Item angaende die neringe zeggen, dat by tijden Hertoge Karel2) zij hadden 12 rijnschepen, die alle dage van Colhorn, daer haer haven es, te zeewaerts off ende toe voeren, met bueter en caes, tot Deventer, ende brochten wederomme hout, zout, turff, rogge ende al dat zij besigen mochten (gebruiken konden); ende dat nu ter tijt tot Colhorn mer een schip off en vaert, ende dat half den tijt niet bevracht en mach worden. Seggen oock, dat zij ten tijden van den overlijden Hertoge Karel hadden groote menigte van koeyen, alsoe dat elcke van der gemeente hadde up die tijt 9 off 10 koeyen, ende dewelcke nutertijt mer 2 of 3 koeyen houden en mogen; daeromme dat zijluyden luttel mis (mest) maecken mogen, daer zij mede heure landen verbeteren mogen, omme vrucht te draghen, ende alsoe luttel butter ende case crijgen mogen, omme die in coopmanschappe te zenden tot Deventer ende anders, als zij plagen (plachten, gewoon waren) te doen.

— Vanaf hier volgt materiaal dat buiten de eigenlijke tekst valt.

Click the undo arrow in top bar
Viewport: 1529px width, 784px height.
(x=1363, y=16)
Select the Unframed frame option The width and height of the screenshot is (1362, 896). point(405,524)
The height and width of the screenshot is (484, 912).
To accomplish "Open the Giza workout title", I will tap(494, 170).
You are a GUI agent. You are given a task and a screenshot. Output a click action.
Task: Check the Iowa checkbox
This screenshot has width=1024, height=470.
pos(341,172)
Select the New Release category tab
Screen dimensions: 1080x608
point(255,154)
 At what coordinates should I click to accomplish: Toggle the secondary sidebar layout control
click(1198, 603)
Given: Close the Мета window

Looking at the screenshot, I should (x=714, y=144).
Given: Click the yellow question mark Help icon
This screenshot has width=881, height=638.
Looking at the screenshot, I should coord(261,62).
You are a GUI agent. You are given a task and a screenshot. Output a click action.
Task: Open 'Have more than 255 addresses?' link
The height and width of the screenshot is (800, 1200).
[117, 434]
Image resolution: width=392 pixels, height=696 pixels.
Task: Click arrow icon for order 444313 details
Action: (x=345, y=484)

Item angaende den staet van heuren faculteyt int generael (vermogen in het algemeen) zeggen, dat zij ten tijden van den Hertoge Karel hadden 250 schotponden , elck schotpondt3) gherekent voor 10 nobelen4), van 42 st. den nobel, ende dat zij op den dach van huyden niet meer en hebben dan 127 schotponden, elck schotpondt gherekent voor 100 R. gl5). Zeggen, dat zij dus vermindert zijn in hare schotponden ende anders, want voortijts dat meesten deel van den lande, leggende onder Schagen, plach hemluyden toe te behooren, te weten 3933½ garssen lants; ende nu ter tijt hemluyden niet meer gebleven en is van den voorsz. landen dan 2959½ gers, daeroff die drye gerssen maecken ontrent eene mergen6). Seggen, dat zij ten laste van de voorsz. stede van Schagen zedert de doot van Hertoge Karel up de voorsz. stede vercoft hebben 1660 R. gl., daeroff tmeeste deel lijfrenten zijn ende tander losrenten7), van welcke renten zij schuldich zijn van achtersrtallen een jaer renten. Seggen, dat ! zij noch hebben an oncosten alle jare tot die onderhoudenisse van den zoute-zeedijck, Huygendijck ende anders, daer zij geen baet off en hebben, 200 R.gl. tsjaers.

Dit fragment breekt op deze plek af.